I think an analogy comes in handy. One of my all-time favorite movies is Mona Lisa Smile starring Julia Roberts. She plays Katherine Ann Watson, a history of art professor at the famous Wellesley College. There’s a scene that depicts a very interesting idea. Katherine Watson is inside a room with a very large table surrounded by her students. As she explains the legacy of one of the most brilliant painters of all time, Van Gogh, she picks up a box and hands it to one of her students:
With the ability to reproduce art, it is available to the masses. No one needs to own a Van Gogh original. They can paint their own. Van Gogh in a box, ladies. The newest form of mass distributed art: paint-by-numbers.
Her student reads from the box:
Now everyone can be Van Gogh. It's so easy. Just follow the simple instructions, and in minutes, you're on your way to being an artist
You can find these boxes in online ads with catchy phrases like: “With these DIY paint by numbers kits, anyone can feel like an artist”. Having been inside the Van Gogh Museum myself and looked in awe at this man’s breathtaking work, I must say I feel offended by slogans like that. Van Gogh worked really hard to achieve what he achieved, and no one can become him by simply painting over a canvas with numbers. Just imagine how much knowledge and how many skills our favorite Dutch painter accumulated over the years through practice and reflection.

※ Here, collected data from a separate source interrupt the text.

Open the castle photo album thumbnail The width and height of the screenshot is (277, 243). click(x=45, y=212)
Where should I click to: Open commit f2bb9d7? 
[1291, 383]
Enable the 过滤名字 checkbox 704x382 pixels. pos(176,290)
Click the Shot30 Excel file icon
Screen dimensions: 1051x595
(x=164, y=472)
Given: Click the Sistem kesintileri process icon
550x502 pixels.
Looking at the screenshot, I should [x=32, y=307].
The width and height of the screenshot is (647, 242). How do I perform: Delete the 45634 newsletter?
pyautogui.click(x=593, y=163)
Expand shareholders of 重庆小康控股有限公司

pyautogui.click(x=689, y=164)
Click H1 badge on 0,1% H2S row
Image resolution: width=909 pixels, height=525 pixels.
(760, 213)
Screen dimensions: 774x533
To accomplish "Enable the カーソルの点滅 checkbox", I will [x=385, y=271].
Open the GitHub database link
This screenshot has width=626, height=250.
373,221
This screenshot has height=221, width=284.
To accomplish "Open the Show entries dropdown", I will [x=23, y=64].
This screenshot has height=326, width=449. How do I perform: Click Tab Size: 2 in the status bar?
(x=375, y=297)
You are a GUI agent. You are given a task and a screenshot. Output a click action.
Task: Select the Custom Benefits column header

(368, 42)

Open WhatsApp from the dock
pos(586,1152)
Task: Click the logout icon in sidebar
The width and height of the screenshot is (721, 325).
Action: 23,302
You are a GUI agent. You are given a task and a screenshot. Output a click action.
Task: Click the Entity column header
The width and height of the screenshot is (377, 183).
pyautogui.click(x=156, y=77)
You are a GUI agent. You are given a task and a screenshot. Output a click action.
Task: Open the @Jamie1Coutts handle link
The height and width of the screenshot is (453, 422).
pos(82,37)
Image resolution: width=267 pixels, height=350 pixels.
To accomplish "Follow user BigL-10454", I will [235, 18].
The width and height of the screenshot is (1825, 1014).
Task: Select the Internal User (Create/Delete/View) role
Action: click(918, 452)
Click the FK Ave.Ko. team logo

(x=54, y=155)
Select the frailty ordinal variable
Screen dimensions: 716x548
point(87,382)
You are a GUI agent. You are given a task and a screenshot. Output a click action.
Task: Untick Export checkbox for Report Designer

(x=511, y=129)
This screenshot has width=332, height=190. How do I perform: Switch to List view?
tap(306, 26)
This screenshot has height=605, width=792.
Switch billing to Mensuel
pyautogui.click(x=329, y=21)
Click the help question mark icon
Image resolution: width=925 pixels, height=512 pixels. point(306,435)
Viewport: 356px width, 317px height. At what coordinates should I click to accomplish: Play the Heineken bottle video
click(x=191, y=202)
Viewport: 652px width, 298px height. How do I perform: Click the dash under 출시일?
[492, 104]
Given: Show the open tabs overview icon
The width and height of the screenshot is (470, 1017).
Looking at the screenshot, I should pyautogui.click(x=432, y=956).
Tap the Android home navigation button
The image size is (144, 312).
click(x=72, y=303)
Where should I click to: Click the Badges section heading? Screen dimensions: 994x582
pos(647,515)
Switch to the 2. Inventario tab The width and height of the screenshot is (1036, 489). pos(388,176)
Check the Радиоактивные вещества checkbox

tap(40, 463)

I believe similar analogies apply here. Think about learning an additional language. If you want to learn Spanish and every opportunity you have to practice using your brain is replaced by using a device that translates what you say and hear, I think it’s quite obvious that you won’t learn, isn’t it?
There is a concern, however…
I’ve recently watched an interview with one of the most famous Brazilian neuroscientists. Miguel Nicolelis said something like (and I’m afraid I’ll be paraphrasing him here):
We’ve created an entire electro-electronic-digital society, and we’ve forgotten that we’re part of the solar system. There’s a star right next to us, and every now and then it gets in a bad mood and spits things out. What if all of this disappears in a solar storm? What happens then?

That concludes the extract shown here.